Au risque de déclencher une polémique, le président ukrainien Viktor Iouchtchenko participe mercredi aux célébrations pour le 130e anniversaire de Simon Petlioura, combattant pour l'indépendance du pays pour les uns, organisateur de pogroms contre les juifs pour les autres.

Dans la soirée, le président assistera à un concert à la mémoire de M. Petlioura, commandant de l'armée nationale et chef d'un éphémère gouvernement ukrainien indépendant dans les années 1918-20, après des siècles de domination russe.Devenue finalement république soviétique au début des années 20, l'Ukraine fut alors le théâtre de violents combats entre l'armée blanche d'Anton Denikine, les troupes communistes, l'armée de Petlioura et des groupes anarchistes.

Au milieu du chaos général, un millier de pogroms furent perpétrés par différents mouvements entre 1917 et 1921. Ils firent 30.000 à 60.000 morts et provoquèrent l'exode de 200.000 juifs à l'étranger, selon l'historien ukrainien Vladislav Grynevytch.

L'attention donnée à Simon Petlouria, honni à l'époque soviétique, s'ajoute à d'autres célébrations controversées de combattants nationalistes ces dernières années en Ukraine.

«Les dirigeants ukrainiens continuent de falsifier l'histoire», s'insurge Vladimir Kornilov, directeur de l'antenne ukrainienne de l'Institut russe des pays de la CEI.

«Non seulement Petlioura était au courant, mais il encourageait des pogroms massifs de juifs en Ukraine», affirme-t-il à l'AFP.

Les communistes ukrainiens, réputés pour leur penchant pro-russe, lui font écho. «Bien sûr que nous condamnons ces célébrations! Iouchtchenko et ses accolytes tentent de réécrire l'Histoire», s'emporte le député communiste Igor Alekseïev.

Tous ne sont pas du même avis.

«Petlioura proposait la voie de la solidarité nationale contre l'invasion russe. A cette époque, il était un des principaux combattants pour l'indépendance de l'Ukraine», relève Myroslav Popovitch, directeur de l'Institut ukrainien de philosophie.

«Il n'a pas organisé de pogroms et a même ordonné de fusiller plusieurs chefs qui avaient initié des pogroms», soutient le savant, dont l'avis est partagé par nombre d'historiens ukrainiens. «Sa correspondance personnelle, des ordres donnés le prouvent», affime-t-il.

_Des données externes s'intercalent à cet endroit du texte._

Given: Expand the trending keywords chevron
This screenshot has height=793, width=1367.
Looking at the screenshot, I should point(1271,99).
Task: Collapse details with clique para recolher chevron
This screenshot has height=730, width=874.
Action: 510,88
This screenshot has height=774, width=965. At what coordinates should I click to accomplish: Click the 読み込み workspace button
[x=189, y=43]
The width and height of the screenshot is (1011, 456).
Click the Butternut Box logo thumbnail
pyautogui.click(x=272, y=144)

Mais «son armée était plus souvent impliquée dans des pogroms que d'autres et il était incapable de la brider. Il est responsable des pogroms non pas juridiquement mais moralement», estime M. Popovitch.

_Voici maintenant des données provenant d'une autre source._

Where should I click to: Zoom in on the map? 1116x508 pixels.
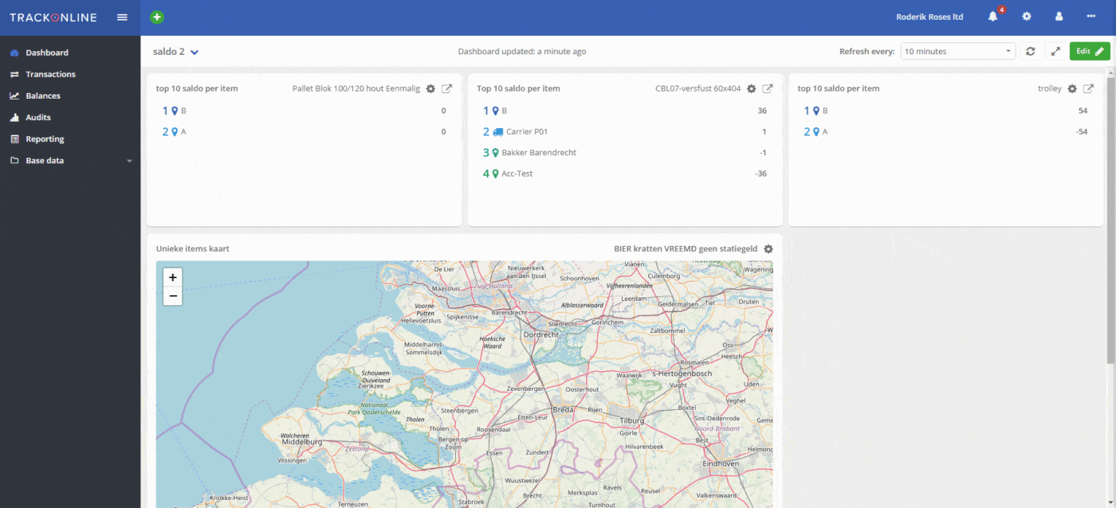tap(173, 277)
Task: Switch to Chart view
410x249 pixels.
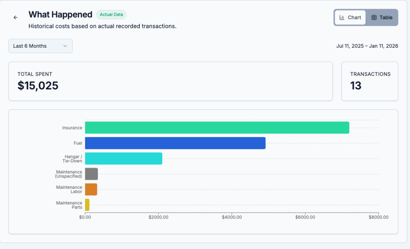Action: click(x=350, y=18)
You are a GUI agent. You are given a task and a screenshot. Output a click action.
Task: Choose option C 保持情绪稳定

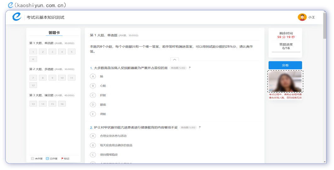point(93,155)
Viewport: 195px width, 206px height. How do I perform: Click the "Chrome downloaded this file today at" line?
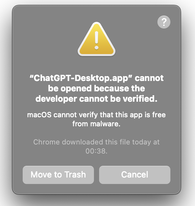96,142
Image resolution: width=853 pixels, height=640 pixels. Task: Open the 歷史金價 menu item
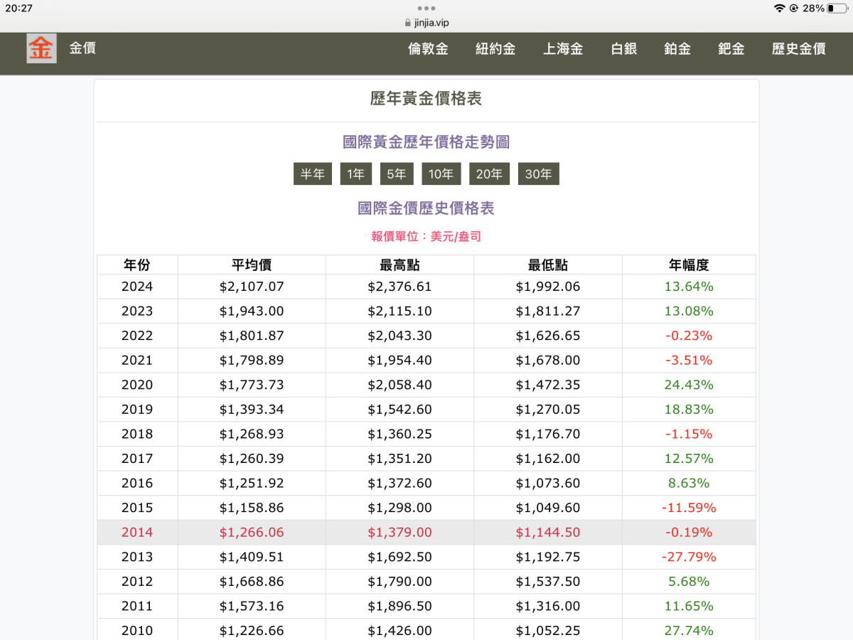click(799, 49)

Même certains dirigeants juifs d'Ukraine sont indulgents à l'égard de Petlioura.

«Pour grand nombre de juifs ukrainiens, Petlioura est le symbole de pogroms. Mais l'historiographie soviétique a fortement déformé la vérité», estime Iosif Zisels, chef de l'organisation Vaad qui regroupe des organisations juives ukrainiennes.

«Le gouvernement de Petlioura avait plusieurs ministres juifs. Cela montre l'absence d'un politique antisémite», affirme M. Zisels.

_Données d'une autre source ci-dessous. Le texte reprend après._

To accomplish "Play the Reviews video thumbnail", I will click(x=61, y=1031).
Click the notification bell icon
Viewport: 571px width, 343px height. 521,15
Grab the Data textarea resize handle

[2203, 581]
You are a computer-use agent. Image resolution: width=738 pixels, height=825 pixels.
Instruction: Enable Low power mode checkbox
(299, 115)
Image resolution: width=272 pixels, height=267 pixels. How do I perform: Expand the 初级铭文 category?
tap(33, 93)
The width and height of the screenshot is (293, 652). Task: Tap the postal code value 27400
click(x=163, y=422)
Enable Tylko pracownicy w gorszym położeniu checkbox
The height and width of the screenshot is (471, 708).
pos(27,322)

«Les Soviétiques voulaient que le nationalisme ukrainien soit associé aux manifestations les plus horribles de la nature humaine», lui répond Oleksandre Maïboroda, docteur en histoire.

Né à Poltava (centre d'Ukraine) le 23 mai 1879, M. Petlioura, un ancien journaliste, émigra en France en 1920. Il fut assassiné en 1926 à Paris par un juif ukrainien, venu venger les pogroms.